## Work instructions:
Among the entries below, take the line with "This screenshot has width=869, height=799." and the line with "You are a computer-use agent. 1400x843", and output them and every line between them exactly, with nothing else.

## Provided records:
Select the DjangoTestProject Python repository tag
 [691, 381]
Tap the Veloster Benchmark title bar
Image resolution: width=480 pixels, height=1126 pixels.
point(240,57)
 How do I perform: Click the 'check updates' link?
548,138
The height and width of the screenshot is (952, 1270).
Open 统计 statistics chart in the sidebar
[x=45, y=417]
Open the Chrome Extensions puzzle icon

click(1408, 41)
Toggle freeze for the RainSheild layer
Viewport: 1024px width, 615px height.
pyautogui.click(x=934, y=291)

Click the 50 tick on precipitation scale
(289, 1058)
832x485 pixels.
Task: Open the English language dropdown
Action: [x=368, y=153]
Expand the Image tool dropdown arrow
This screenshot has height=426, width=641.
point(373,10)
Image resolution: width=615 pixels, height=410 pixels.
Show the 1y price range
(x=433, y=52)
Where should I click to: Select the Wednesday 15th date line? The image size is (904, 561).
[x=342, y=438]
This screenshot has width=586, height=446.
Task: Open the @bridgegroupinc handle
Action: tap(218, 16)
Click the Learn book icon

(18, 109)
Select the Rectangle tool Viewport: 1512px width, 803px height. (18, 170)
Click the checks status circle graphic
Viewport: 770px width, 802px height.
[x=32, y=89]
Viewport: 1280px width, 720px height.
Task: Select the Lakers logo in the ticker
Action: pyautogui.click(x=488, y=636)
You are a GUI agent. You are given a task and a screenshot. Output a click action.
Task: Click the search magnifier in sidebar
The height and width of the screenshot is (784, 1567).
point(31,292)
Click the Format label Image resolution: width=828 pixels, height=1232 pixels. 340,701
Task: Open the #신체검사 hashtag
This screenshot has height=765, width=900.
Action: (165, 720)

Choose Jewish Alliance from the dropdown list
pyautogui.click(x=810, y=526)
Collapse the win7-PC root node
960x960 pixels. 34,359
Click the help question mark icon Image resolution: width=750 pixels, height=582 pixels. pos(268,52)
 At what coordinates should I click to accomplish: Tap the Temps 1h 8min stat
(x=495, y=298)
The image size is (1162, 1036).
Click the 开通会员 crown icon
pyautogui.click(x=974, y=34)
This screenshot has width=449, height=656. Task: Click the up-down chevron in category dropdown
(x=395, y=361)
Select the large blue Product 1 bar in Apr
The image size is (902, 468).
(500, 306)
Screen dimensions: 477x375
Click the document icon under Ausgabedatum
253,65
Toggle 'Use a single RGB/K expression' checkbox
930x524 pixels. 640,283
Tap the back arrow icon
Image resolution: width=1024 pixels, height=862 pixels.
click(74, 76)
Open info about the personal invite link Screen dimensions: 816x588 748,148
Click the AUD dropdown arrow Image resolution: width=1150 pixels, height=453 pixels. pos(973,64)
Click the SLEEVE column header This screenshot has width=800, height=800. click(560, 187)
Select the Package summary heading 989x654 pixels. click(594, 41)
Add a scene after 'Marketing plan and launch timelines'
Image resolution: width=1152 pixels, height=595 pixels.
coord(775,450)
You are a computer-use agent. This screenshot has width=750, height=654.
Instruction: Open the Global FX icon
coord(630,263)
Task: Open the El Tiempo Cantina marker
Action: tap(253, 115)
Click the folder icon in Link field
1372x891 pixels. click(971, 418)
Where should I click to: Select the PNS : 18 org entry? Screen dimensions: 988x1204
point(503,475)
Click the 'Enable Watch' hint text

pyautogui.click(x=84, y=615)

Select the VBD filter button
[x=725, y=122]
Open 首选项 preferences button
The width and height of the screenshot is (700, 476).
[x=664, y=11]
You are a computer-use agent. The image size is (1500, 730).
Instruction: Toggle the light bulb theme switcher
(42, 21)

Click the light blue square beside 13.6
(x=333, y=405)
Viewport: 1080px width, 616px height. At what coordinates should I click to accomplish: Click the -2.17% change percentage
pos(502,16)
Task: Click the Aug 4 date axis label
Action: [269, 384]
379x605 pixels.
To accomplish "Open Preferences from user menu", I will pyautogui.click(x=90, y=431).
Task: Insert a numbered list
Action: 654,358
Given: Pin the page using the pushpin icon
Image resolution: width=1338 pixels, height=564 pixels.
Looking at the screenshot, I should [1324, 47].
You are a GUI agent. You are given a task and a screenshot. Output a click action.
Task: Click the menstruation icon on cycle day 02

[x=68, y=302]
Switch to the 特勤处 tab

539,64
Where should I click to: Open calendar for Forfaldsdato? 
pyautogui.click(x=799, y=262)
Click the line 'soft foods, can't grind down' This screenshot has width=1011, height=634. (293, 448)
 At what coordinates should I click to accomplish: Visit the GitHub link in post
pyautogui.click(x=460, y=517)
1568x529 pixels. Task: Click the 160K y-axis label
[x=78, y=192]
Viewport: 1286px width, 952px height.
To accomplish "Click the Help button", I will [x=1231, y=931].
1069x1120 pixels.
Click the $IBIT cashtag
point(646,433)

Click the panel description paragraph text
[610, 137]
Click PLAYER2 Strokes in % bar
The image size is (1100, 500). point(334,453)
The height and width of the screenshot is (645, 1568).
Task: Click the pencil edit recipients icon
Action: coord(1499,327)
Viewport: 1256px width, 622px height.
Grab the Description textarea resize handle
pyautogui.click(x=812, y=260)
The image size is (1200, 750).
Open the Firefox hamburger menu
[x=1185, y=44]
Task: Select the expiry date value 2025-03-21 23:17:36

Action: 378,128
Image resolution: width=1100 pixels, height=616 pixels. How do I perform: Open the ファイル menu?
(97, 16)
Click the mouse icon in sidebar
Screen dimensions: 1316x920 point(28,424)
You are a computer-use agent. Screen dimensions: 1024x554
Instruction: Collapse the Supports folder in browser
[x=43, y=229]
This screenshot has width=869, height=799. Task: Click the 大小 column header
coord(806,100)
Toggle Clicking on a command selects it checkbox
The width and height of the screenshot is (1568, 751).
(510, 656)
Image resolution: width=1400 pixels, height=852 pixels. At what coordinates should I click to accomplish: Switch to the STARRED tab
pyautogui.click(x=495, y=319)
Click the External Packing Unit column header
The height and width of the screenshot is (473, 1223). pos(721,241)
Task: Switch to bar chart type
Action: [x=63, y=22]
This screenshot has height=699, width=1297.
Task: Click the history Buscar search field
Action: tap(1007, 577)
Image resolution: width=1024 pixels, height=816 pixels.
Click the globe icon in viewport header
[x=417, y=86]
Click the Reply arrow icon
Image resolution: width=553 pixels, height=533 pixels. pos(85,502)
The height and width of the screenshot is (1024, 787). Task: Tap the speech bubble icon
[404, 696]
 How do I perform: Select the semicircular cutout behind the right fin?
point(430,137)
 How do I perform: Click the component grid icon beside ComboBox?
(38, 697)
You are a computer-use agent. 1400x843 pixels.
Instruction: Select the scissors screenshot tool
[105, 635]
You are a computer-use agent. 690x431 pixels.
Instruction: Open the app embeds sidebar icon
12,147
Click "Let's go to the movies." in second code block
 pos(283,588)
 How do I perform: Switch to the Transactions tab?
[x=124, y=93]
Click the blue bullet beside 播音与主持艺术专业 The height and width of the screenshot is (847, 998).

## Expected answer:
This screenshot has width=869, height=799. Task: Click the 大小 column header
coord(806,100)
Toggle Clicking on a command selects it checkbox
The width and height of the screenshot is (1568, 751).
(510, 656)
Image resolution: width=1400 pixels, height=852 pixels. At what coordinates should I click to accomplish: Switch to the STARRED tab
pyautogui.click(x=495, y=319)
Click the External Packing Unit column header
The height and width of the screenshot is (473, 1223). pos(721,241)
Task: Switch to bar chart type
Action: [x=63, y=22]
This screenshot has height=699, width=1297.
Task: Click the history Buscar search field
Action: tap(1007, 577)
Image resolution: width=1024 pixels, height=816 pixels.
Click the globe icon in viewport header
[x=417, y=86]
Click the Reply arrow icon
Image resolution: width=553 pixels, height=533 pixels. pos(85,502)
The height and width of the screenshot is (1024, 787). Task: Tap the speech bubble icon
[404, 696]
 How do I perform: Select the semicircular cutout behind the right fin?
point(430,137)
 How do I perform: Click the component grid icon beside ComboBox?
(38, 697)
You are a computer-use agent. 1400x843 pixels.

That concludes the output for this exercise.